I have never seen a graph explain more clearly what's going and why it's completely unsustainable (and this is just cash-flow, it doesn't take into account the rapidly climbing debt!).
@gabrielesvelto i dropped out of economics, so am not quite versed on the nitty gritty academic aspects of the field, so gotta ask:
has there ever been a time in history when a few companies trapped themselves into an incestuous cycle of investments?

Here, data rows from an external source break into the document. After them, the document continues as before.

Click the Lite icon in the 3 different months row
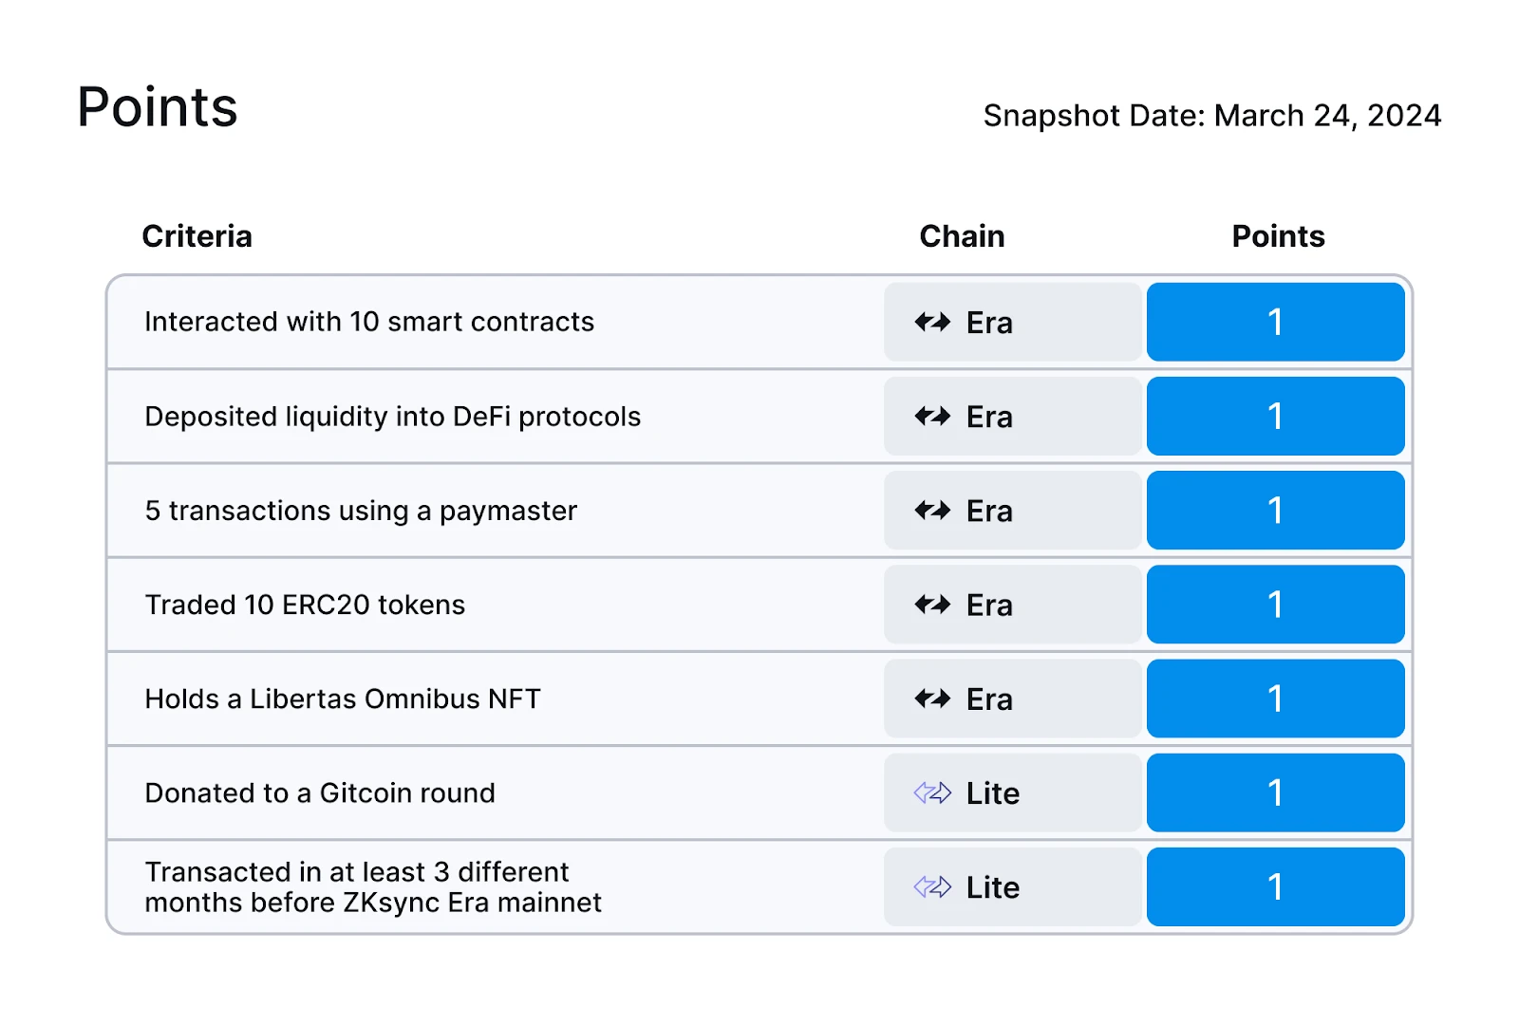 click(932, 887)
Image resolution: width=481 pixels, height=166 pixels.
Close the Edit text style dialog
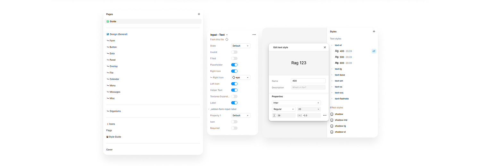pyautogui.click(x=325, y=47)
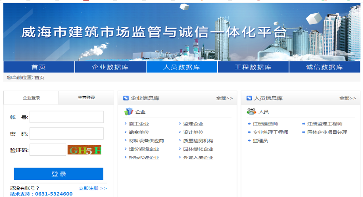This screenshot has width=363, height=197.
Task: Go to 人员数据库 in navigation bar
Action: (182, 67)
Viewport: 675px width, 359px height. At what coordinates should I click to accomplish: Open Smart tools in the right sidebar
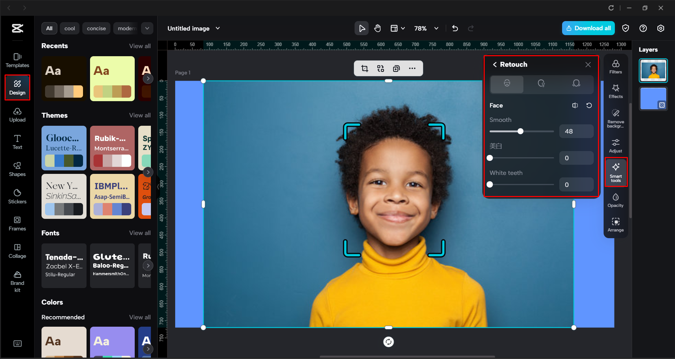tap(616, 172)
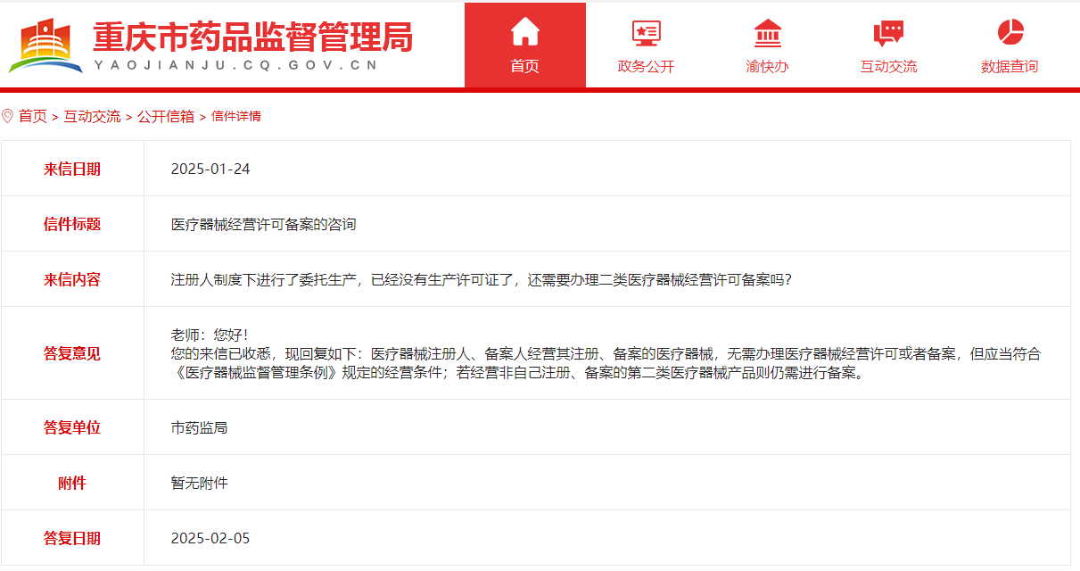Image resolution: width=1080 pixels, height=571 pixels.
Task: Click the 信件详情 breadcrumb text
Action: pos(235,116)
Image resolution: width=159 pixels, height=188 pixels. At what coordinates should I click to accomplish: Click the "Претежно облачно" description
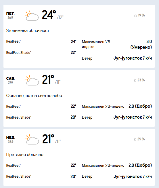pos(25,155)
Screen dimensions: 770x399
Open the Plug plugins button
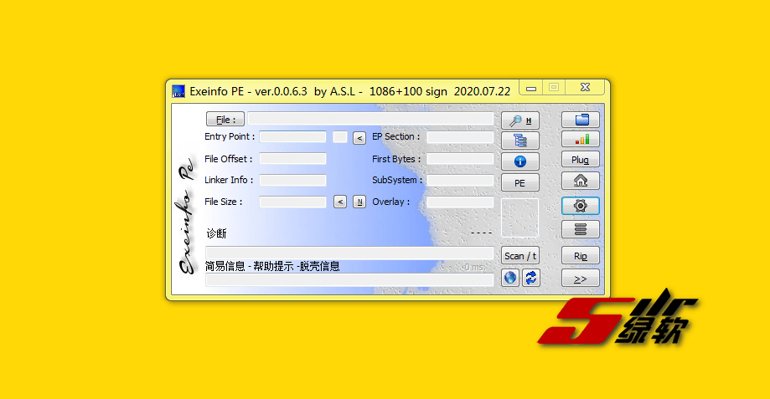click(x=580, y=160)
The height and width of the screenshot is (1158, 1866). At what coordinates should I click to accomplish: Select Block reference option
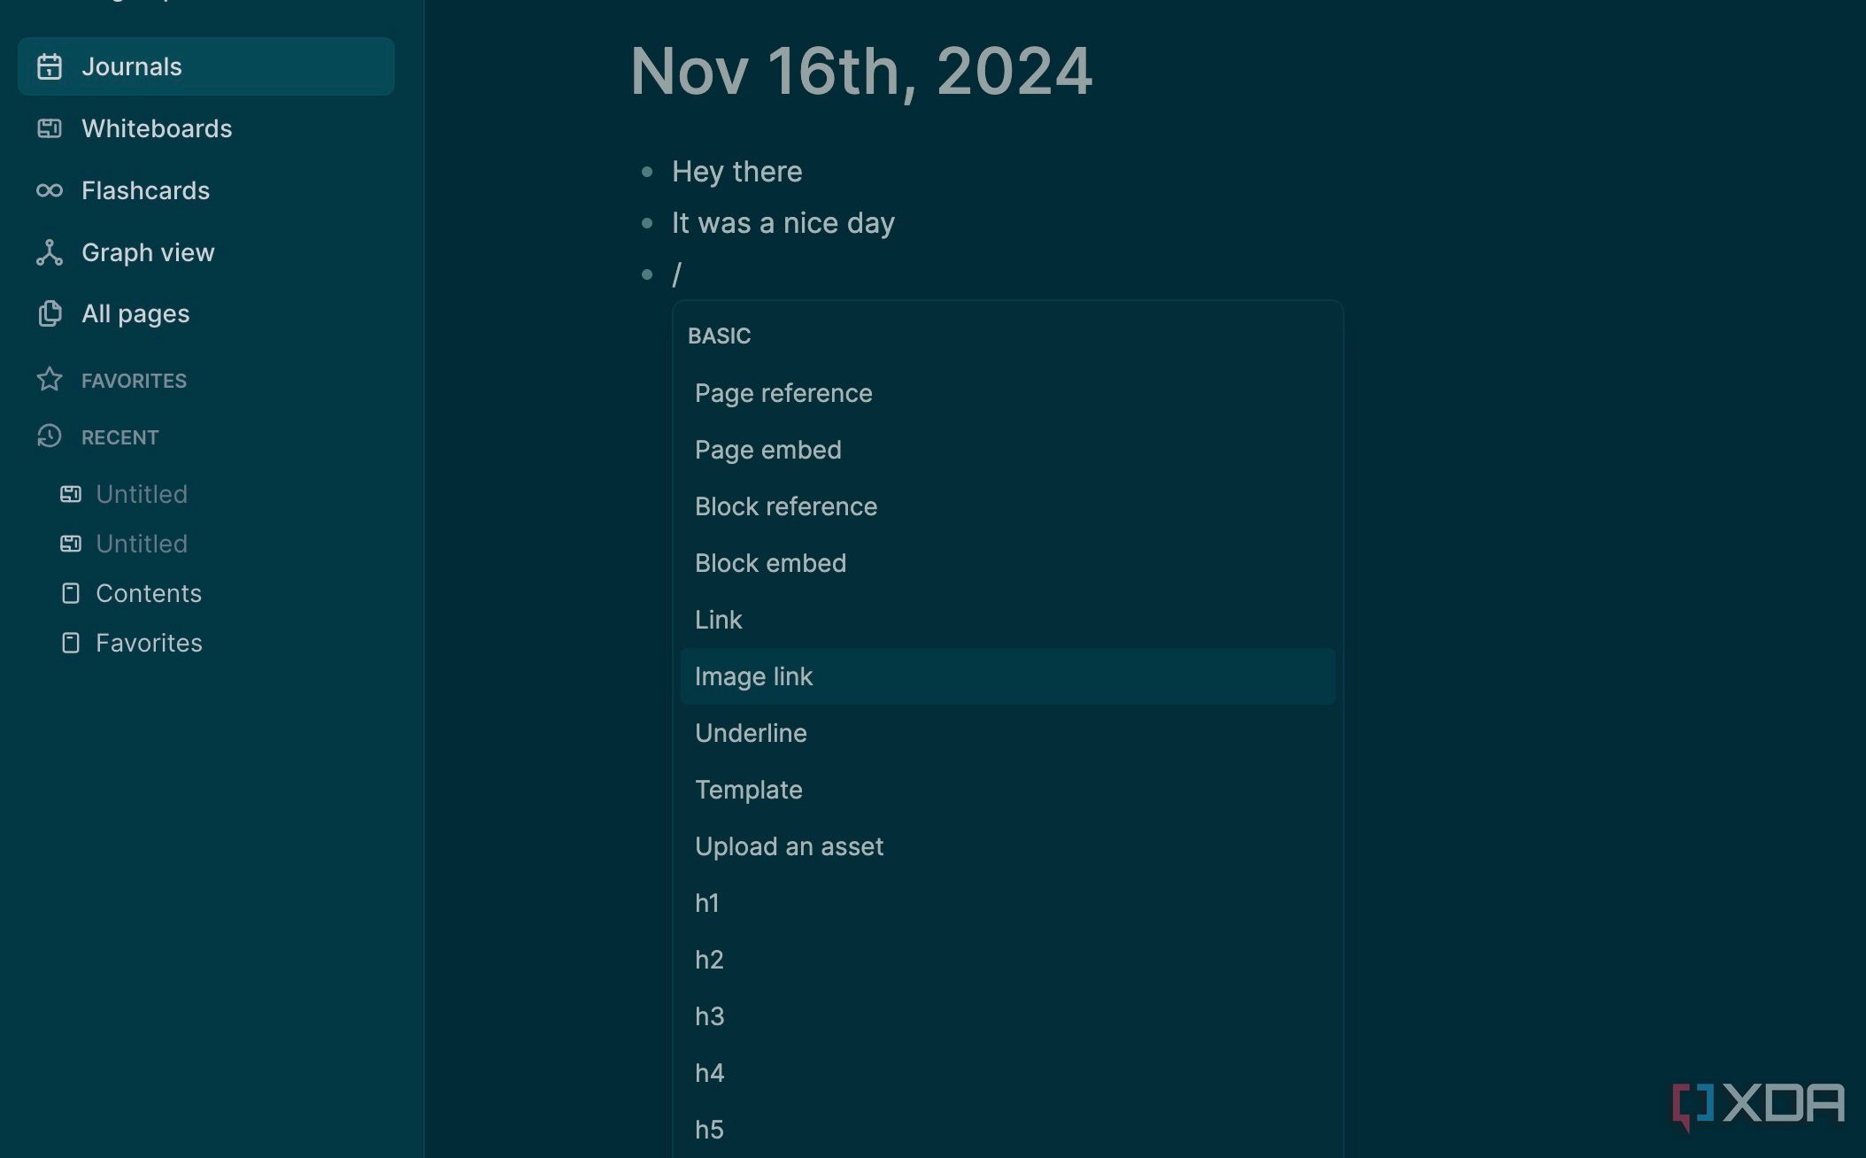coord(785,506)
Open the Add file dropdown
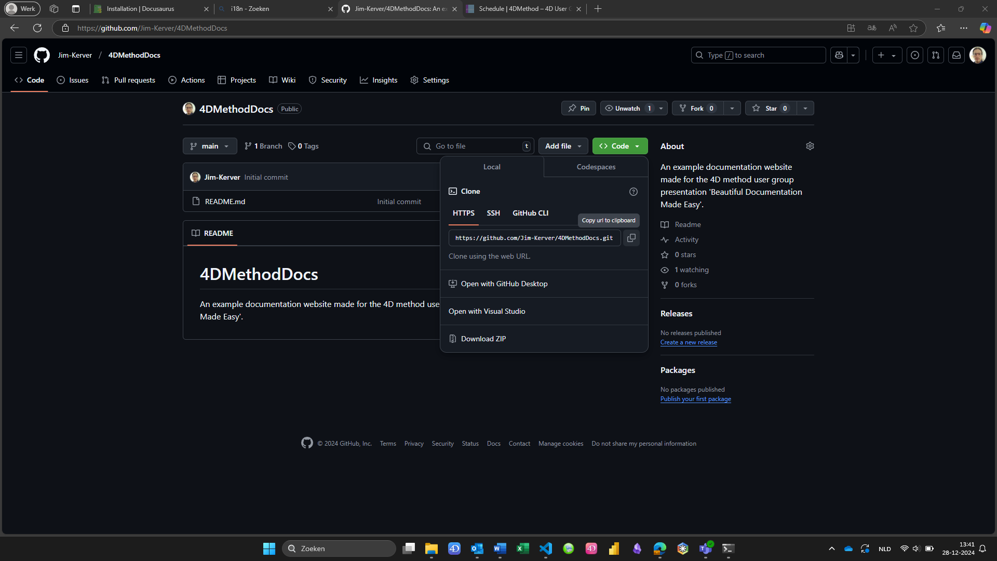The image size is (997, 561). [x=563, y=146]
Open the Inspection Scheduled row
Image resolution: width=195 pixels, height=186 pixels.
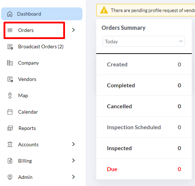click(x=144, y=127)
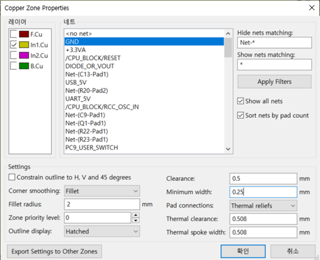
Task: Enable Constrain outline to H, V and 45 degrees
Action: pyautogui.click(x=12, y=177)
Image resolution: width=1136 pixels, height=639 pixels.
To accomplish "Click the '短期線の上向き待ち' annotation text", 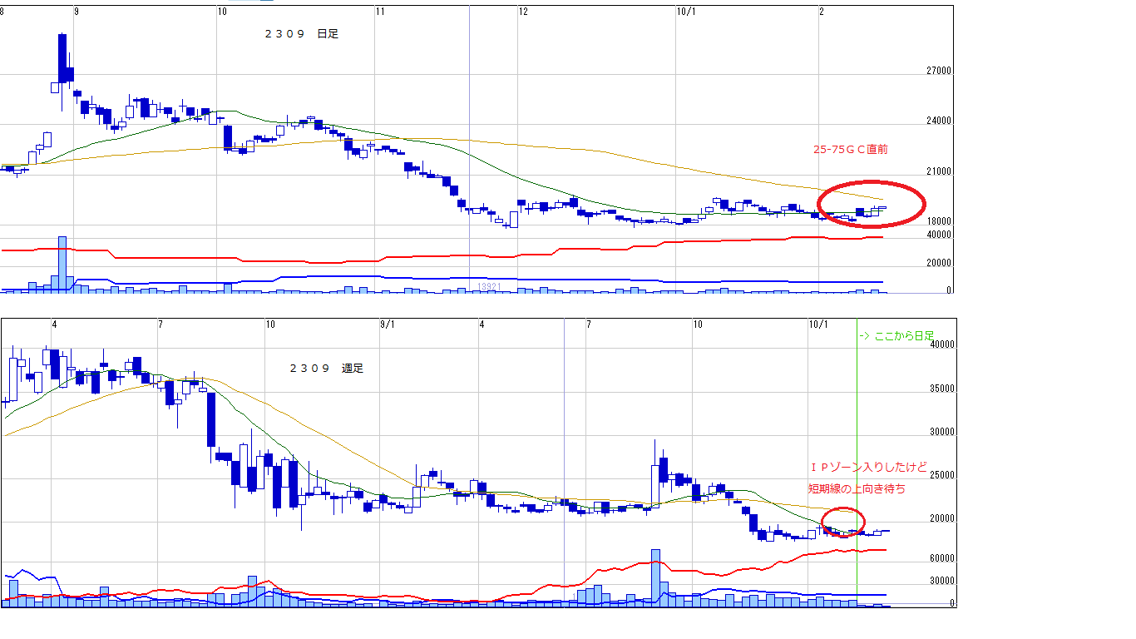I will (x=857, y=489).
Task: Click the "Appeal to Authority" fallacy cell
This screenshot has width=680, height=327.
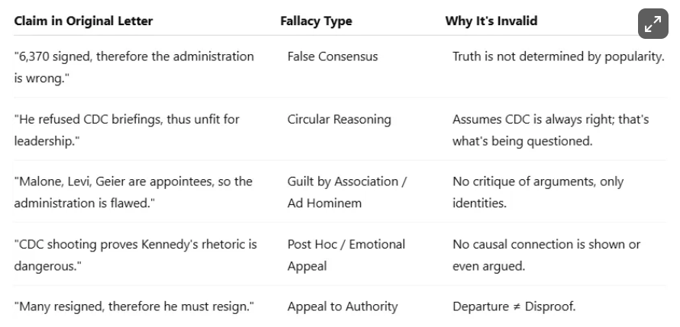Action: pos(343,307)
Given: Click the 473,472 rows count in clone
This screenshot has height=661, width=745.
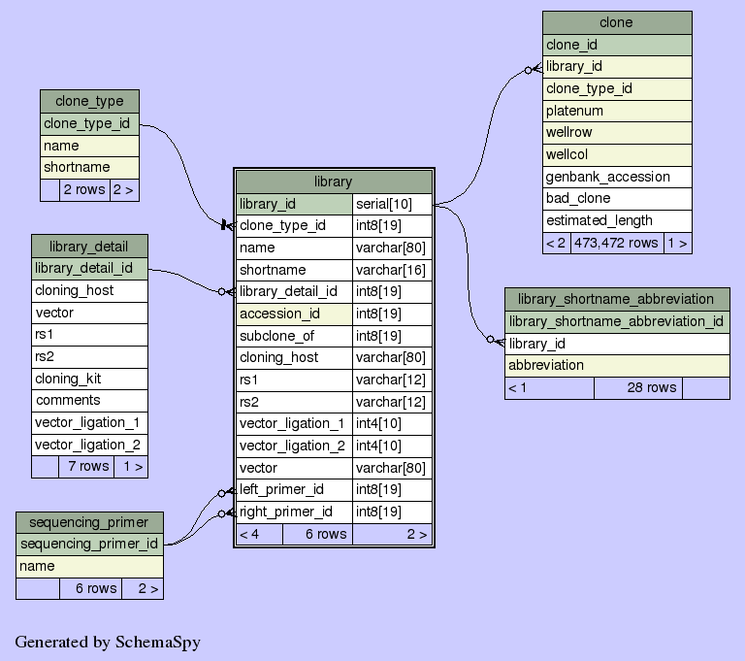Looking at the screenshot, I should [x=616, y=243].
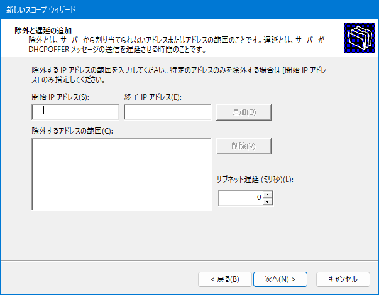The height and width of the screenshot is (295, 379).
Task: Increase subnet delay with up arrow
Action: [x=267, y=195]
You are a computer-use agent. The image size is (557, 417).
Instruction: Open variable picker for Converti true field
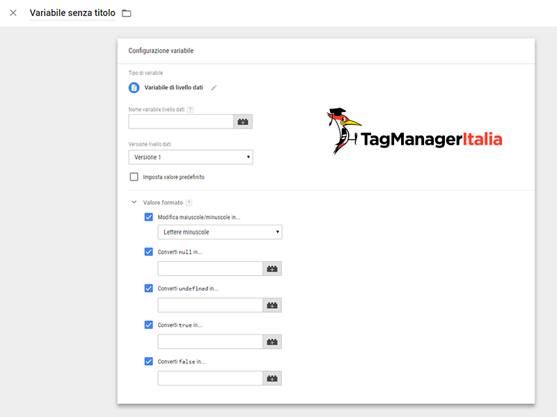pyautogui.click(x=272, y=342)
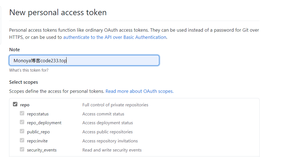Toggle the repo_deployment checkbox
The height and width of the screenshot is (157, 283).
click(22, 122)
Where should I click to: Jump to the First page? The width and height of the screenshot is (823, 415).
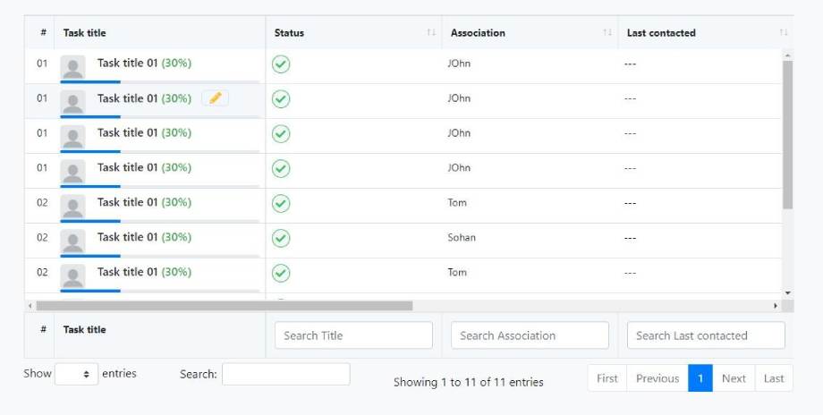click(x=607, y=378)
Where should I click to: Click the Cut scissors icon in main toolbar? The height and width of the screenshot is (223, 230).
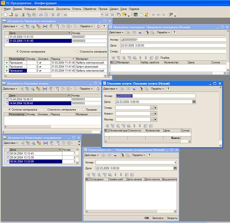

what’s happening around NVidia and the slopware bros is eyebrow raising, especially since there isn't really any cash or even assets transferring hands. it’s basically promisory notes that make it look like they’re making money.
just wondering.
Huh, interesting question.
First thought was the East India Company, but that one was highly extractive, but still tended to follow "normal" commerce (they paid on contracts for things like ships and some goods without needing those companies to buy from them). In some respects, NVidia is also acting like a monopsony, since it's pretty much the sole provider of the GPUs being used by AI centers, with the rest of the high purchases (memory, disk, etc) being tack-on to that.
The thing that is really weird is that NVidia is essentially funding their customers to establish it's own market, and I'm hard pressed to come up with an example of any other market doing that. Even some of the most egregious self constructed monopsony markets (Standard oil) actually produced something of value outside of it's own market, which lead to it self-maintaining.
( granted, I'm an amateur history buff, so I expect someone actually versed in this to have a better answer )
@jrconlin @blogdiva @gabrielesvelto Also an amateur looking for a similar answer, the closest I've got and the thing I keep coming back to is the radio boom of the 1920s.
(I'm also not the only one: https://finance.yahoo.com/news/big-short-investor-michael-burry-223042880.html )
It's not a great match, but it's ... got commonalities, particularly in the mass buildout that never paid RCA shareholders back.
The collapse of that bubble didn't cause the great depression by itself, but it sure didn't help.